Reforms willl create accountability

Police in their new uniform pause for a photo with President Uhuru Kenyatta. COURTESY
Police in their new uniform pause for a photo with President Uhuru Kenyatta. COURTESY

Amnesty International, the National Coalition of Human Rights Defenders, Independent Medico-Legal Unit and Mathare Social Justice Centre say the reforms are good.

Placing the Administration Police, regular units and other security agencies under one command structure will create public accountability and efficient deployment of personnel and resources. The reforms should ensure centralised investigation, detention and service delivery.

Article 238(2) (b) of the Constitution provides for national security to be pursued within the rule of law, democracy, human rights and fundamental freedoms. The police power to use force comes with responsibilities that must not be abused.

We also welcome the promise of the Director of Public Prosecutions to investigate unlawful police killings in Mombasa county.

This declaration is in line with the proposed reforms as it sends a clear message to all officers that they will be held personally responsible for brutality, abductions and extra-judicial killings. The taskforce must also review cases from all over the country with a view to prosecuting all unlawful actions by security agencies.

Kenya urgently needs radical police reforms that hold individual officers and their commanders accountable for past unlawful deaths, police brutality, torture and forced disappearances. This is just one step.

Eliminating extra-judicial executions and excessive use of force is a pre-condition for restoring public confidence, boosting police morale and creating safety for all Kenyans.

The Director of Public Prosecutions must investigate every case and prosecute those found culpable. The Attorney General must now initiate legislation to explicitly criminalise extra-judicial executions and enforced disappearances in line with international human rights standards.
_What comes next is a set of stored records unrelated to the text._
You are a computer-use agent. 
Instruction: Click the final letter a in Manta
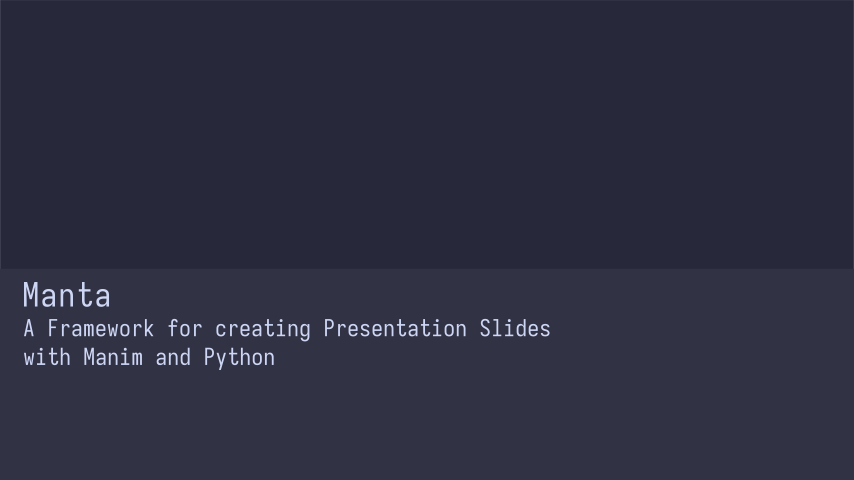coord(102,299)
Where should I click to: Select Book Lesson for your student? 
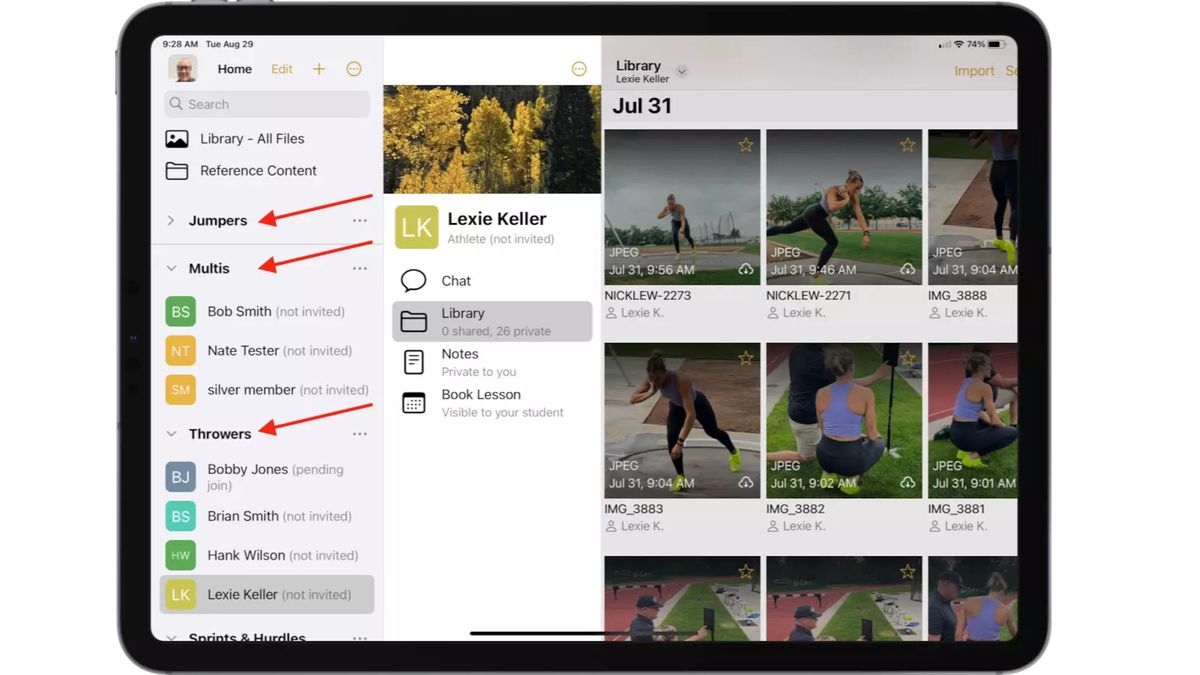pyautogui.click(x=481, y=394)
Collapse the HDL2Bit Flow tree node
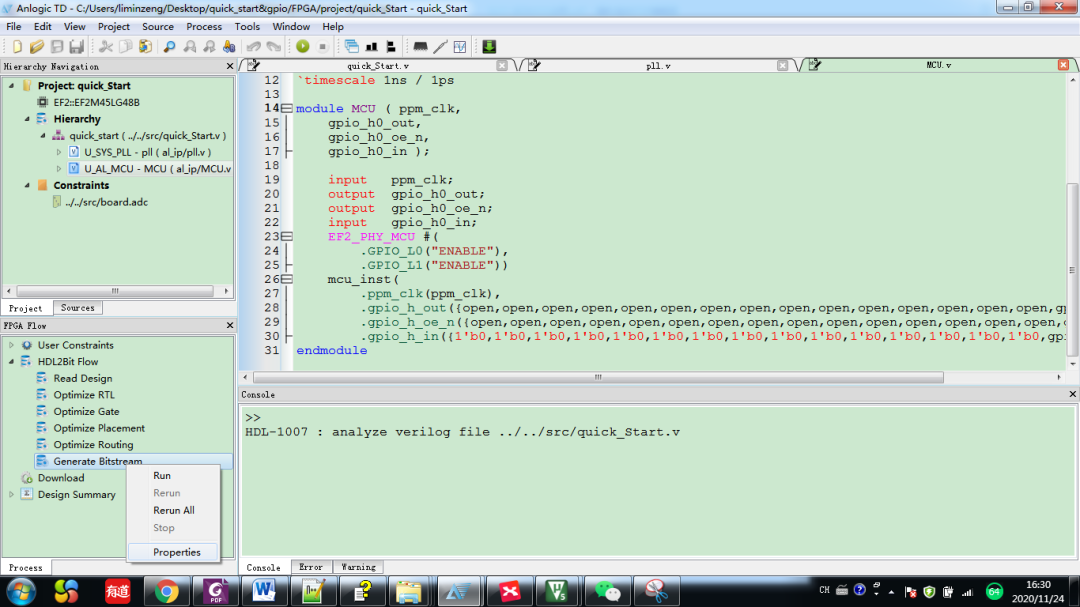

The reforms must also ensure that police oversight mechanisms work as provided for in the Constitution.

Lawful and effective policing and protection of human rights and fundamental freedoms are two sides of the same coin. But the new reforms must not undermine the positive approaches of most Administration Police officers to mediate between community members and provide security.

Protecting the right of police officers to life, adequate conditions and effective equipment is also critical. Police officers are a vital part of the Kenyan society. They too deserve all the rights and protections accorded by the Constitution.

The Police Reforms Working Group intends to study the new strategies and will make a substantive reaction once this is done.